At the college I attend, we have an accessibility counselor, who told me a few weeks into school about a group of students who were trying to start a Disabled Students
Union on campus. I went to the first meeting as Secretary of the union, again not knowing how I would be received. I was greeted by the most welcoming group of people who were so unashamed of being themselves. I immediately felt safe.
We all had such different disabilities, but we all bonded over commonalities like medications we had been on and our experiences of our lives being so intertwined with hospital stays and doctors. We ranted over viewpoints and labels we hated being imposed on us. They became the first college friends I made in nearly four years. I left each meeting feeling closer and closer to the person I always wanted to be after my transplant- shameless and loudly proud.
Over time, I became more involved with things like the Student Government and the Student Diversity Council. Each time I spoke in front of my peers, my cheeks got less pink and my voice shook less. My outfits got more and more colorful, I wore my blue heart-shaped glasses to class often, and my confidence in not only my transplant life soared, but also within my own voice. I wasn’t so afraid anymore. I noticed more of my peers would complement my wheelchair wheel colors that I would change out weekly, and it became easier to connect with strangers. By the time April rolled around, I decided I wanted to do something kind of bold.
April is National Donate Life Month, and I wanted to bring it to my campus. I organized a card drive, where cards would be decorated by students and sent to a hospital for transplant patients and donor families. I also decided it was time to put my voice to use. I enlisted the help of a close friend who has a heart transplant and a faculty member (who later also became a friend) that had donated a kidney to a stranger, to speak in front of students with me. To my surprise, students showed up with genuine curiosity; the event was a success. I felt so incredibly proud.

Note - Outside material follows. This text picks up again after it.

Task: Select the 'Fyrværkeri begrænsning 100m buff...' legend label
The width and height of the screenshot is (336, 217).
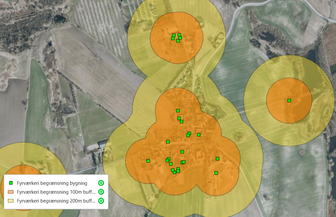Action: click(x=56, y=192)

When I went back to school, I feared I would not make a single friend. That no one would care about transplant life. I was so thankful to find that people did care. I was not only accepted by my peers with open arms, but I made some of the best friends I
could ever ask for. My new friends make me transplant-friendly ice cubes in cute little shapes and always check my diet requirements before giving me food they made. It’s so simple, but it means more to me than they’ll ever know. My lifelong protector and best friend, Cassidy, would tell you that she was right- she knew the right people would find me. I even found some self-acceptance along the way. Next year, I will serve as the President of the Disabled Students Union, being voted in by my peers. I have so many plans on how to bring organ donation and disability awareness onto campus, knowing there are wonderful people who will care about it.
The entire experience of going back to college as a transplant recipient has taught me a few things. What I’ve been through is such a big part of me and there’s no shame in that. Doing it scared, even if your cheeks flush and your voice shakes, is something to be proud of. That self-acceptance is right around the corner if you stop shrinking yourself to fit a self-imposed limitation. But the biggest lesson of all? If you live in truth, if you live as who you truly are, the right people and the right path will always find you.